You need those guys.
"You need those guys. So Ed wrote, he was literally… I mean I haven’t even mentioned this today in my 20 interviews, but he was literally writing our scenes in Lithuania. Allan Corduner and I - Allan Corduner is the teacher - we got these pink pages with like four to five scenes on them and we were just like, I remember Allan Corduner, like beggar actors that we are, he said to me, 'Less is not more, more is more. This is great!' So we were very excited."

Zwick prominently featured you and Corduner in the story. It counterbalanced the brutality.
"Well it’s just amazing to me that Ed can write a period movie about this depressing subject and manage to inject levity and humor and give such humanity to characters that are, in a majority of Holocaust movies, ghost-like. You know, ethereal, inaccessible… He just manages to find a way to write in a period style with accents, guys who you can somehow access."

And speaking of 'Holocaust movies', it's so strange to hear people say – and I've seen this in print a couple of times now – that there's too many of them. What the heck are they talking about? How can there be too many films about the Holocaust?
"All I can say to you, all I can say to those people is when I was making a movie about the Holocaust, as I was walking through the park in the middle of Vilnius, the European city of 2009, I saw a swastika, an enormous swastika written on the side of a building in the town square. So when that's going on and there is still such anti-Semitism in France, in the world, such anti-Jewish sentiment, you know, and that's separate from the anti-Israeli sentiment which is political and it has to do with current events and I'm not going to get too deep onto that subject because it’s not the same. Anti-Jewish is just ethnic hate and when that's still alive, well how can you be against [more movies]? And when they say you're exploiting history, like what does that mean?

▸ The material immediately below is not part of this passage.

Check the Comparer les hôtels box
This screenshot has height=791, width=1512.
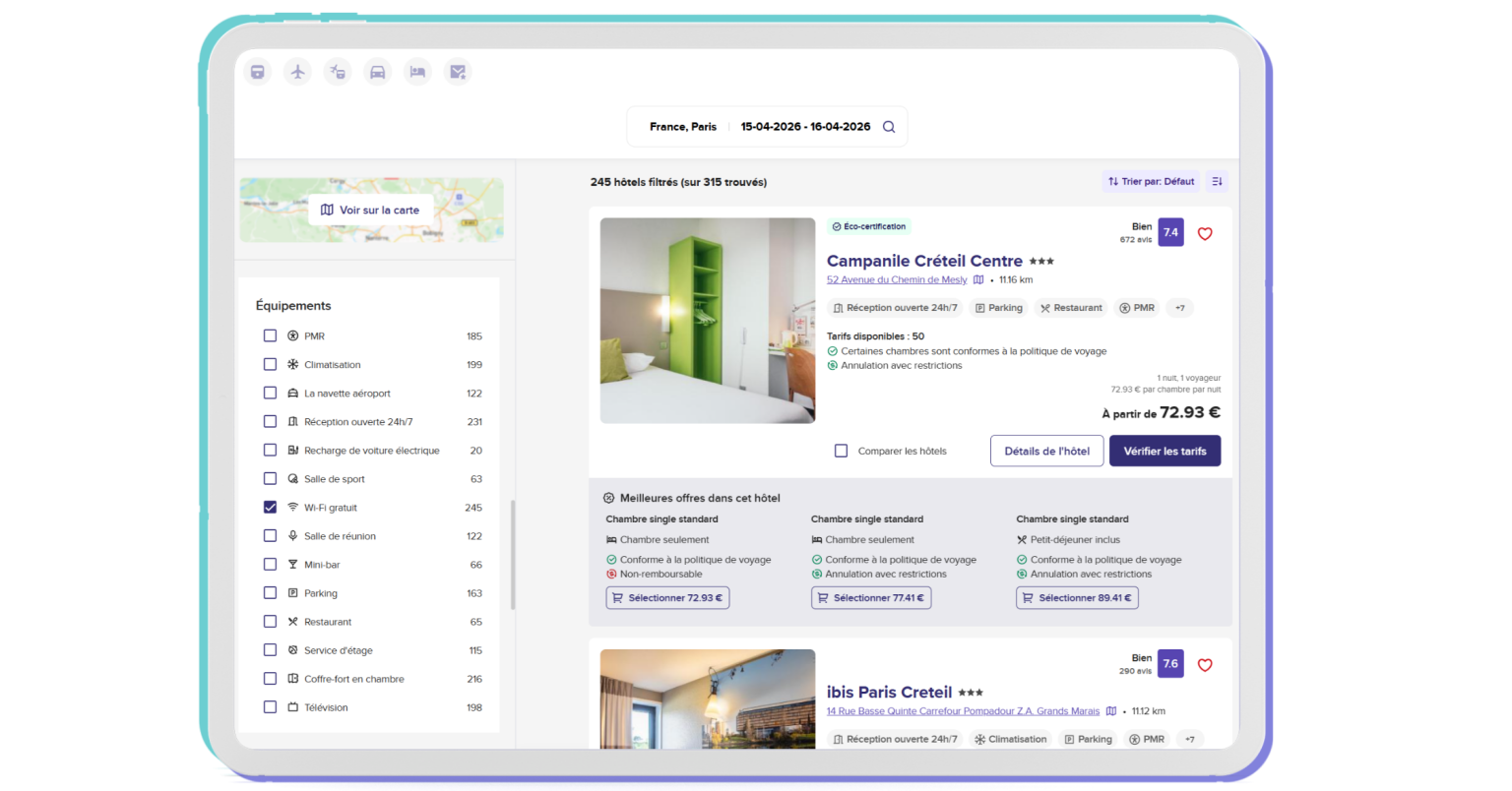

What movie about history doesn't exploit it, doesn't look for the good, dramatic elements about it?"

'Exploit' is a terrible word to use. It's 'examining' it.
"You show a naked woman in a scene where it's not essential to the movie, that's exploiting a woman. You show a scene where a school teacher is examining whether or not he could believe in God and that a man was sent to him and showed him that God exists, that's exploitative of, of like what? Tragedy, reality, what happened? You know, I say, and the reviewer who wrote…that it was like they were doing it to make it impossible to be a critic because you can't assail a movie about the Holocaust."

Like that's exactly the reason why you signed on to do this movie, because it was critic-proof.
[Laughing] "Yeah, right, we had to make a movie that he couldn't review well. Don’t pull your punches because it’s the Holocaust. Write what you feel, but don’t accuse the film community of making too many Holocaust movies so you can't review them."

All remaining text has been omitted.